**What you have to do:**
Your answer should be every line of the entries that has the string "magnifier" in it.

**Data excerpts:**
+-------+
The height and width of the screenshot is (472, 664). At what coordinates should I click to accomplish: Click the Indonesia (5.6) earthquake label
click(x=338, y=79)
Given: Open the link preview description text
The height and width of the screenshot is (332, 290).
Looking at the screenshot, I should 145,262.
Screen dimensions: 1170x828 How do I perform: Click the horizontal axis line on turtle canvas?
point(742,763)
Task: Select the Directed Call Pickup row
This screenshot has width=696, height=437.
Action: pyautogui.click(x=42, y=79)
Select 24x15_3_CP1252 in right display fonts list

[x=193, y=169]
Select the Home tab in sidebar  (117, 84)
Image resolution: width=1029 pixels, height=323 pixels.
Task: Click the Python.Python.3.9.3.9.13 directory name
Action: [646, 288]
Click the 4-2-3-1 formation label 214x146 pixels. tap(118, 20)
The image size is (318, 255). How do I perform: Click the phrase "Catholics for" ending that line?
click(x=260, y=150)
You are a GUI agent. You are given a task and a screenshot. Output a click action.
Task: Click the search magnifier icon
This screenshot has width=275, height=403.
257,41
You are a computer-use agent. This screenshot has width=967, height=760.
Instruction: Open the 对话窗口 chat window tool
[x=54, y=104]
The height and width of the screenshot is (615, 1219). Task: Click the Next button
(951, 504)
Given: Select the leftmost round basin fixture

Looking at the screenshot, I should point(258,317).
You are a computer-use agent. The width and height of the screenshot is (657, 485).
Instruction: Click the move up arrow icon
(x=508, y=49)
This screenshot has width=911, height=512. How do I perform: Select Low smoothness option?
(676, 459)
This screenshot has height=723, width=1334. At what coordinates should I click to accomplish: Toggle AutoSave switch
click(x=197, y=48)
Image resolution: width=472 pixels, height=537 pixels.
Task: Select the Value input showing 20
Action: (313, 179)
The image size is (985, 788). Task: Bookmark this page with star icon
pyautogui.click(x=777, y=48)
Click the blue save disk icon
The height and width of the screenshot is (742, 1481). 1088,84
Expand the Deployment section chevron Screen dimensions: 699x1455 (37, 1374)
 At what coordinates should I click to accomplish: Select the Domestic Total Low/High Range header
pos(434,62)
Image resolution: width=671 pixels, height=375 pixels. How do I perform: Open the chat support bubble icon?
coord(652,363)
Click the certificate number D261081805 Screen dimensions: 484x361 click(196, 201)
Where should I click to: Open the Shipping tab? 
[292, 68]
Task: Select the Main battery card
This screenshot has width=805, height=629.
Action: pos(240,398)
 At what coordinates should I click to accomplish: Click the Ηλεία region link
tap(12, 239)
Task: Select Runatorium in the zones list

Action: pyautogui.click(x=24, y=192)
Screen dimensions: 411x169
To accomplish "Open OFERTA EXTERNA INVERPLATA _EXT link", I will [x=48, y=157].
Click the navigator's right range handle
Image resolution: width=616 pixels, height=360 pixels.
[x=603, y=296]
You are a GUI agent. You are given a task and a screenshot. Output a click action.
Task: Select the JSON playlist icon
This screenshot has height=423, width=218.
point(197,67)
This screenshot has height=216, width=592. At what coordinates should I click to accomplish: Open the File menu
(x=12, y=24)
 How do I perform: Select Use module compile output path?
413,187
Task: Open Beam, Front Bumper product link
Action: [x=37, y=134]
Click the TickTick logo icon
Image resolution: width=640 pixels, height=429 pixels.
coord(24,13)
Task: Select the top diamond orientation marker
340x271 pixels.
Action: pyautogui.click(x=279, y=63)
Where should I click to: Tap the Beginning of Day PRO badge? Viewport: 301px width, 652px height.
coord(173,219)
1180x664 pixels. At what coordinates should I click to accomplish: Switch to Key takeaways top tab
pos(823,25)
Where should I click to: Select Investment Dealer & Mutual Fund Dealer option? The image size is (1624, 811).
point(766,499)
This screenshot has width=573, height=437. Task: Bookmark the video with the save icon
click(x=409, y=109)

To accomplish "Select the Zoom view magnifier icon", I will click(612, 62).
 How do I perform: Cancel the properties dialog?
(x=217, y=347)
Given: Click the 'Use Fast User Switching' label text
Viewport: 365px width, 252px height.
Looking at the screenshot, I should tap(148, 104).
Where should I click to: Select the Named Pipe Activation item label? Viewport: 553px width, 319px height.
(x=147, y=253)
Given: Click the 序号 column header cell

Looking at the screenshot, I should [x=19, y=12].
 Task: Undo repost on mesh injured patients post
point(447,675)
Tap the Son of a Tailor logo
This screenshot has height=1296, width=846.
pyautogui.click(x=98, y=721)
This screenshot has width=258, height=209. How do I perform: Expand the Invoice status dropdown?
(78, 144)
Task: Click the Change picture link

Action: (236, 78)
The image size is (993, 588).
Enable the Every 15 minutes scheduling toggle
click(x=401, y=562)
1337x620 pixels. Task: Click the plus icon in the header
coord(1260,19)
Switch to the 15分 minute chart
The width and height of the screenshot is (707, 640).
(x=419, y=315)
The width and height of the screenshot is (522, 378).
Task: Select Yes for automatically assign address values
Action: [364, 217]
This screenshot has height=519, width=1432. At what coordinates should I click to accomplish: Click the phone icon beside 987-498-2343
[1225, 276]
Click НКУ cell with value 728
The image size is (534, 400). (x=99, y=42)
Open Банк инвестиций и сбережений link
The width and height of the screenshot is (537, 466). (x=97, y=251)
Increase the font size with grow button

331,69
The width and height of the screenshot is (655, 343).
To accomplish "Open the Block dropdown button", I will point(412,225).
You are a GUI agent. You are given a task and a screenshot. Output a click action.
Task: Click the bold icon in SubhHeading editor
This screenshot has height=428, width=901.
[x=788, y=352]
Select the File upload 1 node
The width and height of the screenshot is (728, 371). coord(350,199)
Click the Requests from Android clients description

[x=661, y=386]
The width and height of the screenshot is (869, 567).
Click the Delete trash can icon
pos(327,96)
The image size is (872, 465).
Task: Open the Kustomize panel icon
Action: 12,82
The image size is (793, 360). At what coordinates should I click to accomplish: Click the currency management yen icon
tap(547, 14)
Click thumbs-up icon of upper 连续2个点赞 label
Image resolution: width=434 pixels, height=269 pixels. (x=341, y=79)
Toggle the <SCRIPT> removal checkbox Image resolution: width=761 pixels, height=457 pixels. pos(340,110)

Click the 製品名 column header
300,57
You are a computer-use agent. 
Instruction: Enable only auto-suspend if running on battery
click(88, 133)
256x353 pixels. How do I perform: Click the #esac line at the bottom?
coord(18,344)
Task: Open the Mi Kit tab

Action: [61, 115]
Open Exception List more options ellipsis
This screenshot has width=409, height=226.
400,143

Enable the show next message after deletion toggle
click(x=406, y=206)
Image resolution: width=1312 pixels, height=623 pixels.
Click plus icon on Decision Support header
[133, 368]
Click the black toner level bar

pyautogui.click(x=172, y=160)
+-------+
**Solution:**
Task: Click the search magnifier icon
To accomplish "Select the Zoom view magnifier icon", I will click(612, 62).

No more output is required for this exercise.